Exhibitions in the alcoves at the New Mexico Museum of Art date to its 1917 founding as the Art Gallery of the Museum of New Mexico and were part of the “Open Door” policy suggested by artist Robert Henri’s. Small one-person exhibitions were held in the gallery alcoves through the 1950s, resuming in the mid-1980s, and again in the early 1990s.  Many of the artists’ works in those early alcove exhibitions form the historical core of the museum’s collection.

During the museum’s first decade there were approximately three hundred alcove exhibitions. Some were paintings of the Southwest by Henri’s friends and colleagues who he persuaded to visit Santa Fe. On view as well were Native American pottery and weaving, Chimayo weavings, and shows of such diverse art and ethnographic materials as Chinese paintings, Japanese woodblock prints, Old Master etchings, Indonesian textiles, Pre-Columbian sculpture, Sioux ledger drawings, Aboriginal paintings, as well as art from Cornwall and New Zealand.

Alcove Shows 1917 – 1927 reflects as much as possible the first decade of alcove exhibitions.  Works by artists Ernest L. Blumenschein and William Penhallow Henderson who were in the museum’s November 24, 1917 inaugural exhibition will be on view. Both of these artists, like most of their peers, were trained in 19th century academic conventions, studied in Paris, and made their living as illustrators. Early works by Blumenschein and Henderson’s from Paris, Rome, New York, and Chicago, before they moved to New Mexico, are included.
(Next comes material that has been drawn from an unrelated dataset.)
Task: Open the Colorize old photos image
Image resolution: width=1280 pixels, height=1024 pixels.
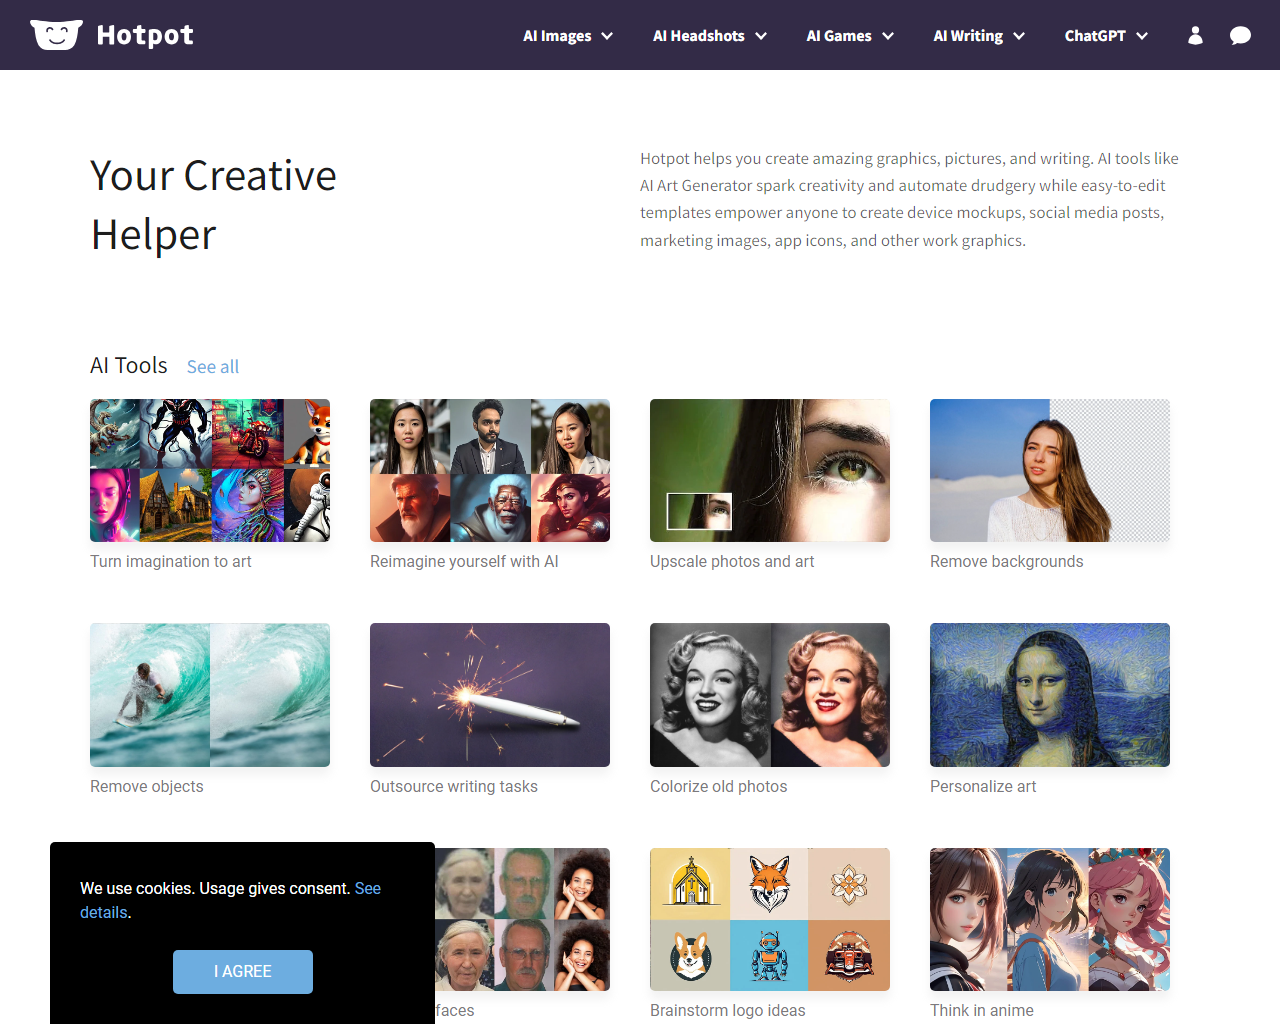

“From the museum’s inception, artwork from around the world has been on view, a happy result of the sophisticated, disparate artists who were drawn to Santa Fe and Taos,” says guest curator MaLin Wilson-Powell. “New Mexico’s art during the early 20th-century was shaped by two primary artistic legacies - 19th-century Romantic genre paintings that present nature and indigenous cultures as pure, redemptive and mystical, and modernist abstraction that presents the sublimity of empty space.”

While the paintings of European-trained artists Blumenschein and Henderson became progressively more modern in New Mexico, with the outbreak of World War I, American artists no longer studied in Paris or visited Italy for inspiration. Instead, they opted to visit “faraway” New Mexico at the invitation of artist friends and colleagues. The better known were welcomed with free studio space at the Palace of the Governors and every one of took advantage of the museum’s unique exhibition policy. Many of these artists  Alcove Shows 1917 – 1927 featured artists John Sloan, Raymond Jonson, and Laura Gilpin among them, forged careers not tethered to 19th-century academicism.

This exhibition progresses from an introductory alcove featuring Native American pottery, to Japanese printmaking, to Modernism, with the other five galleries highlighting five artists – Ernest L. Blumenschein, William Penhallow Henderson, John Sloan, Raymond Jonson, and Laura Gilpin – along with work by family and close associates who stayed in New Mexico, who were changed by New Mexico, and who changed New Mexico’s art and culture in turn.